__SUPPLIED RECORDS__:
- - -

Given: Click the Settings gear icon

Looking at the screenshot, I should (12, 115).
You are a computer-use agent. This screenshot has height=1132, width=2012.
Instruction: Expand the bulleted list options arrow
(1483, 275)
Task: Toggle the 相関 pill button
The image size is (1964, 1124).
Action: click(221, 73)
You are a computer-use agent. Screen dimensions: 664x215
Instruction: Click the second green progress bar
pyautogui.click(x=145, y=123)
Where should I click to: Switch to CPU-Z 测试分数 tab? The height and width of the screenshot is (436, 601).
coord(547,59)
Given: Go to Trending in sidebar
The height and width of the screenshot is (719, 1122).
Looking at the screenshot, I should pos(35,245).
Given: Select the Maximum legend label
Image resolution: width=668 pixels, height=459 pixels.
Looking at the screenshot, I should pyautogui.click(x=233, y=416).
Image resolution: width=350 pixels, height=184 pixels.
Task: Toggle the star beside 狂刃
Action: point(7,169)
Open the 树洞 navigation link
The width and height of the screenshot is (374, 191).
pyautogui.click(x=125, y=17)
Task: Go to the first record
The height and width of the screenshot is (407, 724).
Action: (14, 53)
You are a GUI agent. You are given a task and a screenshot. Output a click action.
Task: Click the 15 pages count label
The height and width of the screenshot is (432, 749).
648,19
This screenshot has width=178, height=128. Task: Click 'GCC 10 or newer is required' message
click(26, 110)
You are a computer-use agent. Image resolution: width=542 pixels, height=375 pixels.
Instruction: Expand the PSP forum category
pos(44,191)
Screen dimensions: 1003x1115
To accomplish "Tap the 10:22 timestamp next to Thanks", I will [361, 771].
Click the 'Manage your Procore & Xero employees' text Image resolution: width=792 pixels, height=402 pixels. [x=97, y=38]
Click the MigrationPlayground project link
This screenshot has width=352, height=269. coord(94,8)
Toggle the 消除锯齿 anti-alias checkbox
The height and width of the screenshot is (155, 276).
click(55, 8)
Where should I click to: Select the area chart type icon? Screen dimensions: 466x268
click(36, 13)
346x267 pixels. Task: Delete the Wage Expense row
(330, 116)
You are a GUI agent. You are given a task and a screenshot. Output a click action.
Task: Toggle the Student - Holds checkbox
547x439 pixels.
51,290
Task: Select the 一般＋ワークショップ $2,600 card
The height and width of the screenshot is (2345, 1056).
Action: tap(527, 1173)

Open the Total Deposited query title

- - -

__DIRECTION__:
Reproduce all of the data above verbatim, line by line, without changing anything.

__THE ANSWER__:
Given: Click the Settings gear icon

Looking at the screenshot, I should (12, 115).
You are a computer-use agent. This screenshot has height=1132, width=2012.
Instruction: Expand the bulleted list options arrow
(1483, 275)
Task: Toggle the 相関 pill button
The image size is (1964, 1124).
Action: click(221, 73)
You are a computer-use agent. Screen dimensions: 664x215
Instruction: Click the second green progress bar
pyautogui.click(x=145, y=123)
Where should I click to: Switch to CPU-Z 测试分数 tab? The height and width of the screenshot is (436, 601).
coord(547,59)
Given: Go to Trending in sidebar
The height and width of the screenshot is (719, 1122).
Looking at the screenshot, I should pos(35,245).
Given: Select the Maximum legend label
Image resolution: width=668 pixels, height=459 pixels.
Looking at the screenshot, I should pyautogui.click(x=233, y=416).
Image resolution: width=350 pixels, height=184 pixels.
Task: Toggle the star beside 狂刃
Action: point(7,169)
Open the 树洞 navigation link
The width and height of the screenshot is (374, 191).
pyautogui.click(x=125, y=17)
Task: Go to the first record
The height and width of the screenshot is (407, 724).
Action: (14, 53)
You are a GUI agent. You are given a task and a screenshot. Output a click action.
Task: Click the 15 pages count label
The height and width of the screenshot is (432, 749).
648,19
This screenshot has width=178, height=128. Task: Click 'GCC 10 or newer is required' message
click(26, 110)
You are a computer-use agent. Image resolution: width=542 pixels, height=375 pixels.
Instruction: Expand the PSP forum category
pos(44,191)
Screen dimensions: 1003x1115
To accomplish "Tap the 10:22 timestamp next to Thanks", I will [361, 771].
Click the 'Manage your Procore & Xero employees' text Image resolution: width=792 pixels, height=402 pixels. [x=97, y=38]
Click the MigrationPlayground project link
This screenshot has width=352, height=269. coord(94,8)
Toggle the 消除锯齿 anti-alias checkbox
The height and width of the screenshot is (155, 276).
click(55, 8)
Where should I click to: Select the area chart type icon? Screen dimensions: 466x268
click(36, 13)
346x267 pixels. Task: Delete the Wage Expense row
(330, 116)
You are a GUI agent. You are given a task and a screenshot. Output a click action.
Task: Toggle the Student - Holds checkbox
547x439 pixels.
51,290
Task: Select the 一般＋ワークショップ $2,600 card
The height and width of the screenshot is (2345, 1056).
Action: tap(527, 1173)

Open the Total Deposited query title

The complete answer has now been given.